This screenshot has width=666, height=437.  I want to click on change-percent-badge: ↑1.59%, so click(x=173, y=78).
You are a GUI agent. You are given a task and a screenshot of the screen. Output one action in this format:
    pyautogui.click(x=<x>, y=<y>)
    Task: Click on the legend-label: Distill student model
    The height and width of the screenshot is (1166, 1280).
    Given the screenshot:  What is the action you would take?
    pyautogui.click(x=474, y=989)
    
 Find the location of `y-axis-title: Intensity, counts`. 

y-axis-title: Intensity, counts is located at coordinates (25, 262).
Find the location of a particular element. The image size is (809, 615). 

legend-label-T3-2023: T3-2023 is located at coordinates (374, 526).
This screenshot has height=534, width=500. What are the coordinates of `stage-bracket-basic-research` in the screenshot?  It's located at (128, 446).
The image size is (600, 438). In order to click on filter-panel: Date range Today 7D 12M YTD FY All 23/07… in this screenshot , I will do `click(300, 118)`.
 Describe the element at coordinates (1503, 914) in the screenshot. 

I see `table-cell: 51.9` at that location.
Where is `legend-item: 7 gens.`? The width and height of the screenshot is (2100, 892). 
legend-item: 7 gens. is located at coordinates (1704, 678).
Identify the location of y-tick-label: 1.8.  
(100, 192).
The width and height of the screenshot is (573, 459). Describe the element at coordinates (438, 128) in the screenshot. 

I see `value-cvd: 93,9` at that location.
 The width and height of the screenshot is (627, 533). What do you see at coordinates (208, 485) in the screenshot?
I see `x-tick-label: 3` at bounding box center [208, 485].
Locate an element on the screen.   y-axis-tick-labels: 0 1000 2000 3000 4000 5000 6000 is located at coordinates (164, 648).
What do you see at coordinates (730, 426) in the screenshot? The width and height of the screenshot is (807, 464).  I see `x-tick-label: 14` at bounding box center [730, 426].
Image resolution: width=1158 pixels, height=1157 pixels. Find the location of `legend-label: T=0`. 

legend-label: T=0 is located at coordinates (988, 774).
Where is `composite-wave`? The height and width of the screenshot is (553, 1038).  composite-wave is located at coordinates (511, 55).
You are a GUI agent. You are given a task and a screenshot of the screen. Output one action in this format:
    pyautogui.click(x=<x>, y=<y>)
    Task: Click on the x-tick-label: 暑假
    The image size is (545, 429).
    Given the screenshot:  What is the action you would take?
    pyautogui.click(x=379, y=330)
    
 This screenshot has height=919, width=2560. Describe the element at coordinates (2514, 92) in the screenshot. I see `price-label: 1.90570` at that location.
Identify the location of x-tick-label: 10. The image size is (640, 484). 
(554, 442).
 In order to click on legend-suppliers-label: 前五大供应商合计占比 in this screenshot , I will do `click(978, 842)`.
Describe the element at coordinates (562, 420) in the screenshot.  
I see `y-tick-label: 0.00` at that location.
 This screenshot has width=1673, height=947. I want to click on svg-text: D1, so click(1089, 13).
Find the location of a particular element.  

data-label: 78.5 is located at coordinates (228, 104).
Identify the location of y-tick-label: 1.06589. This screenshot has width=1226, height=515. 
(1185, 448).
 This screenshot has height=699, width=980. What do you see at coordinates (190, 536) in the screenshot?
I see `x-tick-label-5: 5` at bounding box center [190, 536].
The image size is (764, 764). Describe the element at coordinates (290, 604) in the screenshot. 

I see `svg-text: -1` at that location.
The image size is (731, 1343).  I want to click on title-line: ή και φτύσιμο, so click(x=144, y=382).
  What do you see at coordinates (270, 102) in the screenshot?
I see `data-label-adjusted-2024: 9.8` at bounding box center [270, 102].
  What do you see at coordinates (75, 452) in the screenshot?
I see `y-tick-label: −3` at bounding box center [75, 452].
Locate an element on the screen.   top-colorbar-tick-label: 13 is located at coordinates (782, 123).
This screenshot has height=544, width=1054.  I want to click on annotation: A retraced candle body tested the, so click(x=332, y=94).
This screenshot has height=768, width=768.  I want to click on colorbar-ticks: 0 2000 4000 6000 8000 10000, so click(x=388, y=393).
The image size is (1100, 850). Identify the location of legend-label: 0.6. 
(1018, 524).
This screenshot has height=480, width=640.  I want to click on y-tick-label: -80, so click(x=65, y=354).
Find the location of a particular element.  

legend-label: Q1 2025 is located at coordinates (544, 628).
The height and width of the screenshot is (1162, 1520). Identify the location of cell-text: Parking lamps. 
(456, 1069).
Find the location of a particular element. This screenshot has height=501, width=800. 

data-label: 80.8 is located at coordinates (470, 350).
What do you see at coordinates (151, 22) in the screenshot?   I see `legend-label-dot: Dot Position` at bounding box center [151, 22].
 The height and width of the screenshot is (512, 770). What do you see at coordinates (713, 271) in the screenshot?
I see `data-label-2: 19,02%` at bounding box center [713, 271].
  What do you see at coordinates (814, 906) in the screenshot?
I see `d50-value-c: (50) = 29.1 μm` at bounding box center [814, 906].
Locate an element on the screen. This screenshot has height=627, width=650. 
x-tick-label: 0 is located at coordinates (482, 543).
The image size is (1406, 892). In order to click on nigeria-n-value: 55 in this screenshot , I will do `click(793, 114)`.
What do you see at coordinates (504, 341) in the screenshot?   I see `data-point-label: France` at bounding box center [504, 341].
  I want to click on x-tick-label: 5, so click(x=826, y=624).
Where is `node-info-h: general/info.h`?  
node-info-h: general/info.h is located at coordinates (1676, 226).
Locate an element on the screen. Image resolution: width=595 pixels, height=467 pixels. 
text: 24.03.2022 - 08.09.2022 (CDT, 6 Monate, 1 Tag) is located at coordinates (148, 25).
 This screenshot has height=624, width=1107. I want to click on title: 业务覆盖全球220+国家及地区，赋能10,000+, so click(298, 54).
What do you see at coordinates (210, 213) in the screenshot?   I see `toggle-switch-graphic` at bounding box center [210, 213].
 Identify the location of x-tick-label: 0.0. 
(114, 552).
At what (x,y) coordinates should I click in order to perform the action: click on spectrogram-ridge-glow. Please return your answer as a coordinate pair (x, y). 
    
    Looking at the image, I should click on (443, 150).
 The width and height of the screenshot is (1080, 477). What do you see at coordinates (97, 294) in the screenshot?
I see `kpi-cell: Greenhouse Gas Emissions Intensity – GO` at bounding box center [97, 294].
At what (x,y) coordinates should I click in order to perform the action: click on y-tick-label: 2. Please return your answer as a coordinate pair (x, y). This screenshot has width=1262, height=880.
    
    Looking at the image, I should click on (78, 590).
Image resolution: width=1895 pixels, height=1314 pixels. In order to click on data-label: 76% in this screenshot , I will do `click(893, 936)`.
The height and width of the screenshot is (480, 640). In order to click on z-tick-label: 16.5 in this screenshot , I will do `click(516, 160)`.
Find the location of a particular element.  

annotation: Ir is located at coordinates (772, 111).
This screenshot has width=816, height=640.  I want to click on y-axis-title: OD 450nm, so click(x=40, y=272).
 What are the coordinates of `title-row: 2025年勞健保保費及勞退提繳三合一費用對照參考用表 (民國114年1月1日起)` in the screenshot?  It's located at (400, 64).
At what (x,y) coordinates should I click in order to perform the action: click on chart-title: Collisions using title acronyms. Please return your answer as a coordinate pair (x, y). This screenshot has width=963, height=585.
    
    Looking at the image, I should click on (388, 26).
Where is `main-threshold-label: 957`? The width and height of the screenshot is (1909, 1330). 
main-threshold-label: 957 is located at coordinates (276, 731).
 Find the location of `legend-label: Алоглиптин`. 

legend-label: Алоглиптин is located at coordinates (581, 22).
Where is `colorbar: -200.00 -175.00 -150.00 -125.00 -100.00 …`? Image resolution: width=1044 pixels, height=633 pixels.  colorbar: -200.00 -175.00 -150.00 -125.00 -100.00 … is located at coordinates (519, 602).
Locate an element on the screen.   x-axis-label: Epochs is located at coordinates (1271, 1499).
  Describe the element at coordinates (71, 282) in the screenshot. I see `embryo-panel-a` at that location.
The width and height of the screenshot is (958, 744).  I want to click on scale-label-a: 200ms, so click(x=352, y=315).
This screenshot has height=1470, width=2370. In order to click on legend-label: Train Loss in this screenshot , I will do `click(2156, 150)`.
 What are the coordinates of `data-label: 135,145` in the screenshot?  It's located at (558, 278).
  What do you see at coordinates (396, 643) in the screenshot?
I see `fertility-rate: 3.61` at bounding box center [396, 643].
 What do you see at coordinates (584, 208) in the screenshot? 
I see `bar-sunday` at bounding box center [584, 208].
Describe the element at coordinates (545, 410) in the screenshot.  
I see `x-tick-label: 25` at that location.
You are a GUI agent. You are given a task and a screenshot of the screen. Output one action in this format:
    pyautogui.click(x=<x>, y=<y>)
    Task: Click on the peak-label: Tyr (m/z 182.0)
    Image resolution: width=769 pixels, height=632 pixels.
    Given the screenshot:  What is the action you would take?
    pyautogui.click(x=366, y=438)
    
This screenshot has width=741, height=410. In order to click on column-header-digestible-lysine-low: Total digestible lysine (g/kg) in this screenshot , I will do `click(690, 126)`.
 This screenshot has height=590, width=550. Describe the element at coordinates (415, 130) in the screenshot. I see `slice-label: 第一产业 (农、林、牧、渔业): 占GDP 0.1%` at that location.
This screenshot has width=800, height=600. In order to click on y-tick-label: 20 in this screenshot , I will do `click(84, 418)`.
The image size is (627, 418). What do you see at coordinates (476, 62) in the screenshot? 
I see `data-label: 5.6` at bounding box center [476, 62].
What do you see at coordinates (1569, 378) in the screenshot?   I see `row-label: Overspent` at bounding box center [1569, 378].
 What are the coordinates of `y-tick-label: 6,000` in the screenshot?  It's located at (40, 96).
=-=-=-=-=
[TASK BRIEF]
Give back the material above, word for word, in the stretch from its first line through the line containing "y-axis-title: Intensity, counts is".

[OUTPUT OF THE TASK]
This screenshot has width=666, height=437.  I want to click on change-percent-badge: ↑1.59%, so click(x=173, y=78).
You are a GUI agent. You are given a task and a screenshot of the screen. Output one action in this format:
    pyautogui.click(x=<x>, y=<y>)
    Task: Click on the legend-label: Distill student model
    The height and width of the screenshot is (1166, 1280).
    Given the screenshot:  What is the action you would take?
    pyautogui.click(x=474, y=989)
    
 Find the location of `y-axis-title: Intensity, counts`. 

y-axis-title: Intensity, counts is located at coordinates (25, 262).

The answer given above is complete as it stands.